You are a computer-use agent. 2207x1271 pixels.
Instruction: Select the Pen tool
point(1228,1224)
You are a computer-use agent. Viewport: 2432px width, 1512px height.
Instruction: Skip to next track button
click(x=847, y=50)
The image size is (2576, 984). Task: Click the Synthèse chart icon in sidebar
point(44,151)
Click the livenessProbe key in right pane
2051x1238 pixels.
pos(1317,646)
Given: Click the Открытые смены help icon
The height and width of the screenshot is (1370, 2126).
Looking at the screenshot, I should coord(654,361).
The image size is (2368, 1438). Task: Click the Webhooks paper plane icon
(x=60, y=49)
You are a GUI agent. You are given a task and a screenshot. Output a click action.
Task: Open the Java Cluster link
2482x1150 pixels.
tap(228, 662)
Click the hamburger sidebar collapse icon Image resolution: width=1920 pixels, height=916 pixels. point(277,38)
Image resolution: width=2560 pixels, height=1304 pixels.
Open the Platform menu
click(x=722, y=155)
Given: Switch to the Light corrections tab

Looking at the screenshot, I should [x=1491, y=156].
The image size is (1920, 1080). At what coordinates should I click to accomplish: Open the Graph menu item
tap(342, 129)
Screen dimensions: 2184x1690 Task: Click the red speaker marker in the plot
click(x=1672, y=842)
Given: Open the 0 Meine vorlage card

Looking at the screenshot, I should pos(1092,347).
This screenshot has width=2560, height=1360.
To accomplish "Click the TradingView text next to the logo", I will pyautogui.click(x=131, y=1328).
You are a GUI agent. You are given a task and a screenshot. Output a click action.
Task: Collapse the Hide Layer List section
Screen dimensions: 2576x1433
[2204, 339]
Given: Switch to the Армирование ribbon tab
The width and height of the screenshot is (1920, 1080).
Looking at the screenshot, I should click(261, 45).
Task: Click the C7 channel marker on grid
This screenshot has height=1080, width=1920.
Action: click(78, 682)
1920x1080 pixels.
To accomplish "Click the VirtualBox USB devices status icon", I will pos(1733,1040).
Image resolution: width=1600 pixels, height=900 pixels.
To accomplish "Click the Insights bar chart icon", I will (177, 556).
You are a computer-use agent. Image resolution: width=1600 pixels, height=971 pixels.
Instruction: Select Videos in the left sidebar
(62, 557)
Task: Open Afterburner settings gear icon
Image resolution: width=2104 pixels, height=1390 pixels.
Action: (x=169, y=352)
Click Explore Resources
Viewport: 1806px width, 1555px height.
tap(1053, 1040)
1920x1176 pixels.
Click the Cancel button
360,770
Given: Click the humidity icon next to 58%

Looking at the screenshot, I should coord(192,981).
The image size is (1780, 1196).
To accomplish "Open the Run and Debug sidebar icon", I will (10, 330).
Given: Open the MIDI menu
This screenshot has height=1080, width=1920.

## PROBLEM DETAILS
Repeat the entries above verbatim.

## ANSWER AREA
You are a computer-use agent. 2207x1271 pixels.
Instruction: Select the Pen tool
point(1228,1224)
You are a computer-use agent. Viewport: 2432px width, 1512px height.
Instruction: Skip to next track button
click(x=847, y=50)
The image size is (2576, 984). Task: Click the Synthèse chart icon in sidebar
point(44,151)
Click the livenessProbe key in right pane
2051x1238 pixels.
pos(1317,646)
Given: Click the Открытые смены help icon
The height and width of the screenshot is (1370, 2126).
Looking at the screenshot, I should coord(654,361).
The image size is (2368, 1438). Task: Click the Webhooks paper plane icon
(x=60, y=49)
You are a GUI agent. You are given a task and a screenshot. Output a click action.
Task: Open the Java Cluster link
2482x1150 pixels.
tap(228, 662)
Click the hamburger sidebar collapse icon Image resolution: width=1920 pixels, height=916 pixels. point(277,38)
Image resolution: width=2560 pixels, height=1304 pixels.
Open the Platform menu
click(x=722, y=155)
Given: Switch to the Light corrections tab

Looking at the screenshot, I should [x=1491, y=156].
The image size is (1920, 1080). At what coordinates should I click to accomplish: Open the Graph menu item
tap(342, 129)
Screen dimensions: 2184x1690 Task: Click the red speaker marker in the plot
click(x=1672, y=842)
Given: Open the 0 Meine vorlage card

Looking at the screenshot, I should pos(1092,347).
This screenshot has width=2560, height=1360.
To accomplish "Click the TradingView text next to the logo", I will pyautogui.click(x=131, y=1328).
You are a GUI agent. You are given a task and a screenshot. Output a click action.
Task: Collapse the Hide Layer List section
Screen dimensions: 2576x1433
[2204, 339]
Given: Switch to the Армирование ribbon tab
The width and height of the screenshot is (1920, 1080).
Looking at the screenshot, I should click(261, 45).
Task: Click the C7 channel marker on grid
This screenshot has height=1080, width=1920.
Action: click(78, 682)
1920x1080 pixels.
To accomplish "Click the VirtualBox USB devices status icon", I will pos(1733,1040).
Image resolution: width=1600 pixels, height=900 pixels.
To accomplish "Click the Insights bar chart icon", I will (177, 556).
You are a computer-use agent. Image resolution: width=1600 pixels, height=971 pixels.
Instruction: Select Videos in the left sidebar
(62, 557)
Task: Open Afterburner settings gear icon
Image resolution: width=2104 pixels, height=1390 pixels.
Action: (x=169, y=352)
Click Explore Resources
Viewport: 1806px width, 1555px height.
tap(1053, 1040)
1920x1176 pixels.
Click the Cancel button
360,770
Given: Click the humidity icon next to 58%

Looking at the screenshot, I should coord(192,981).
The image size is (1780, 1196).
To accomplish "Open the Run and Debug sidebar icon", I will (10, 330).
Given: Open the MIDI menu
This screenshot has height=1080, width=1920.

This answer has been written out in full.